_Excerpted records:_
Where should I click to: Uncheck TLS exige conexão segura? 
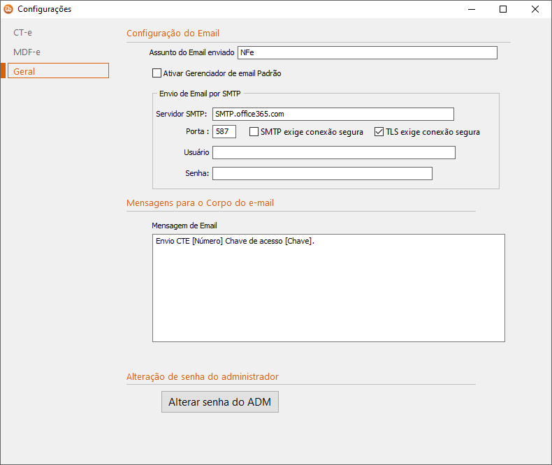click(380, 132)
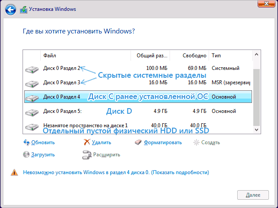278x208 pixels.
Task: Click the Refresh (Обновить) icon
Action: (x=26, y=142)
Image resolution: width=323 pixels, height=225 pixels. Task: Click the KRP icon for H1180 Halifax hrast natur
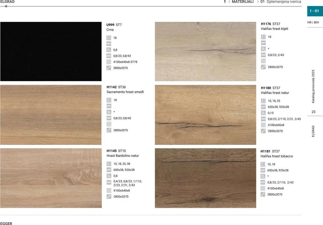263,107
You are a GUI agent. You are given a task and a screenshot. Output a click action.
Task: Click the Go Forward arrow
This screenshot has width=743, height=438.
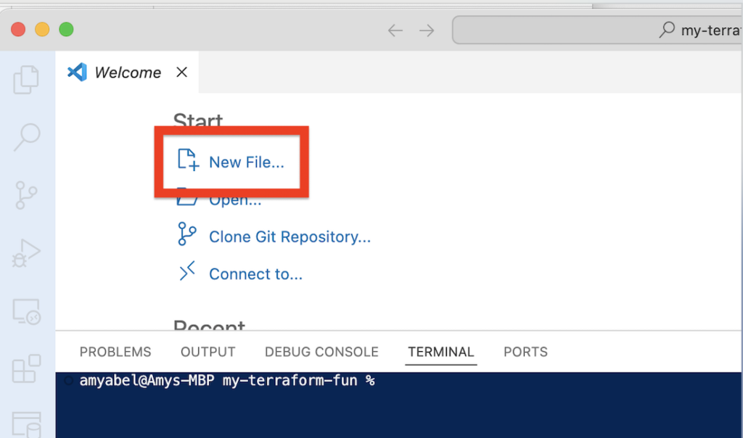click(427, 30)
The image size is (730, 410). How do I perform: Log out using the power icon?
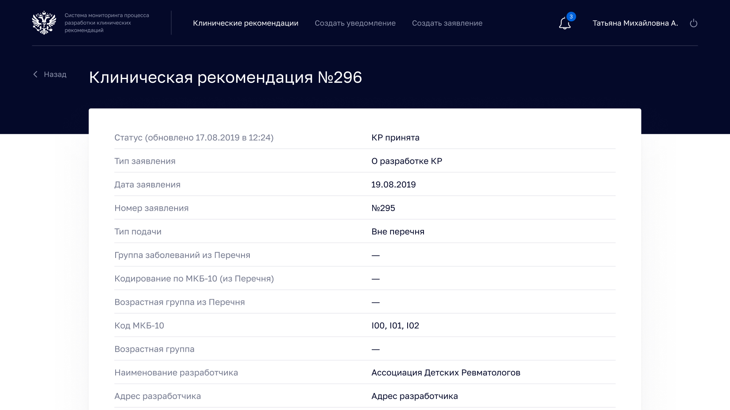(694, 23)
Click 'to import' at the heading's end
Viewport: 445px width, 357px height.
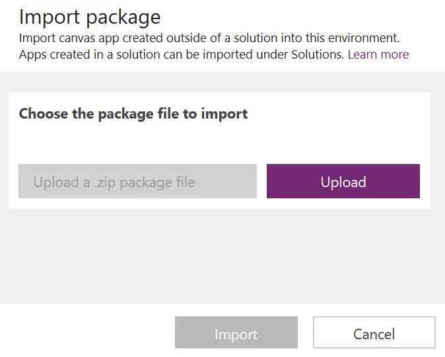tap(223, 113)
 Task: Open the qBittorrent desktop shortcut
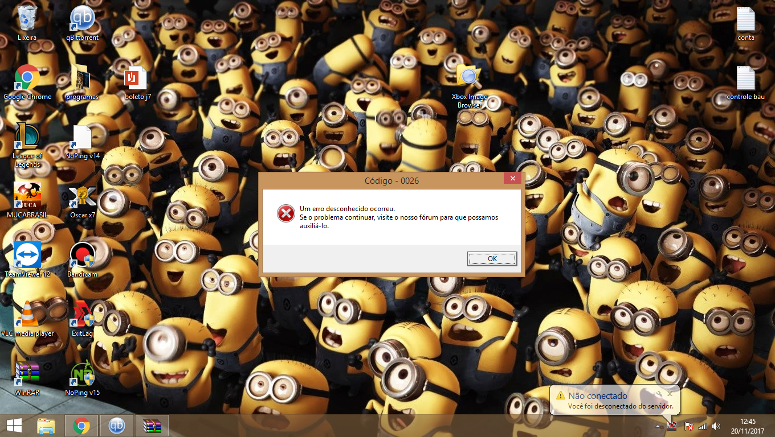(82, 19)

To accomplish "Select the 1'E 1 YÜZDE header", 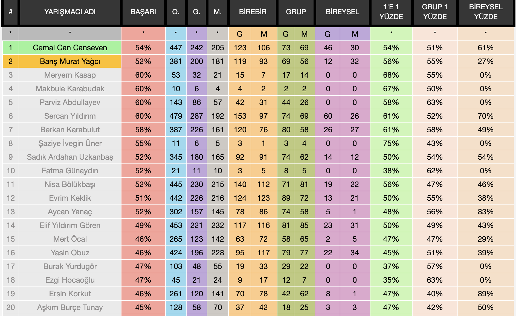I will coord(391,12).
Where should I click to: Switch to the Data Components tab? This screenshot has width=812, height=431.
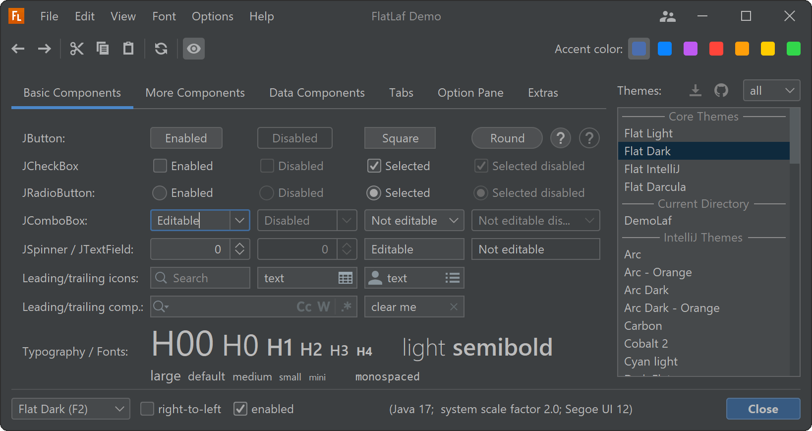(317, 93)
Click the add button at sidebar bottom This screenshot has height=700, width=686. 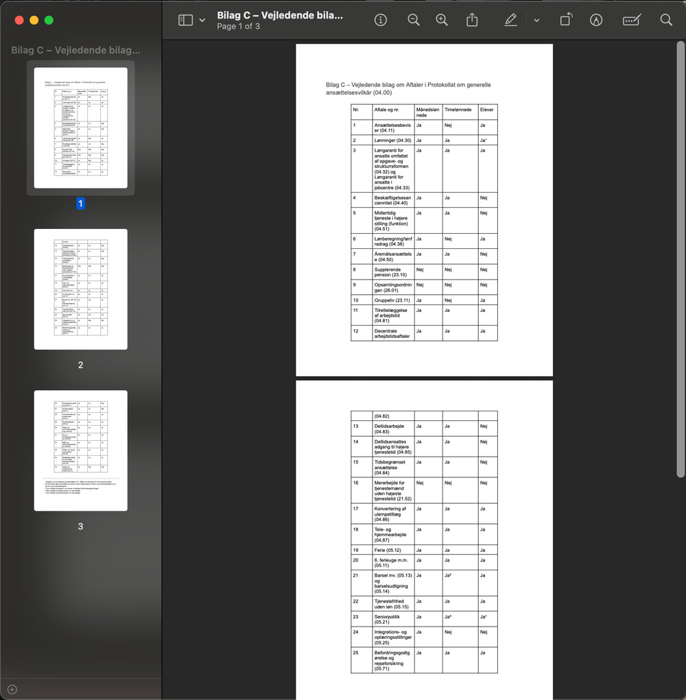12,689
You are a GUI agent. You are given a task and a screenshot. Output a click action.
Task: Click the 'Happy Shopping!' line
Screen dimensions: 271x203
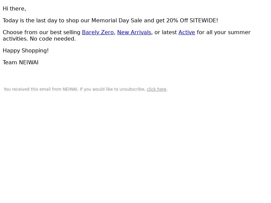26,51
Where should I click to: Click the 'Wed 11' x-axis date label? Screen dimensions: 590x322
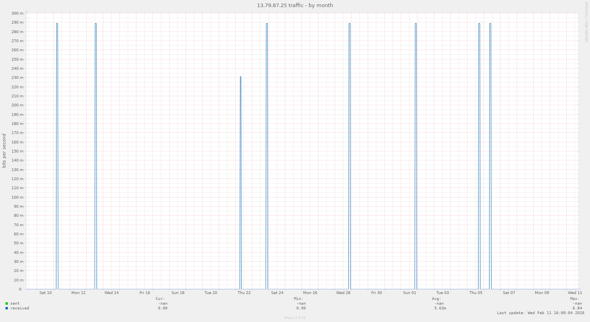point(575,293)
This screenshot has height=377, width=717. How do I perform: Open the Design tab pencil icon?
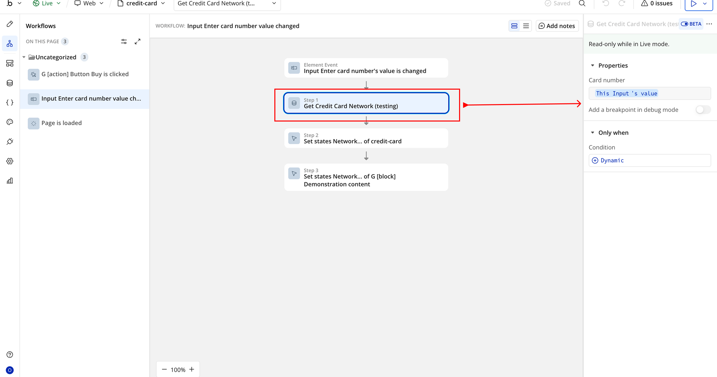point(10,24)
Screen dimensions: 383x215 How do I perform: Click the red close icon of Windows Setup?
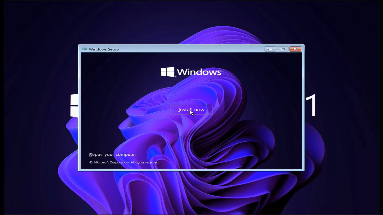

_Directions:_
Set down nothing but the lines from the one containing "This screenshot has height=377, width=717." to the final line above, both included, with every picture left out.

_Task response:_
This screenshot has height=377, width=717. How do I perform: Open the Design tab pencil icon?
point(10,24)
Screen dimensions: 383x215 How do I perform: Click the red close icon of Windows Setup?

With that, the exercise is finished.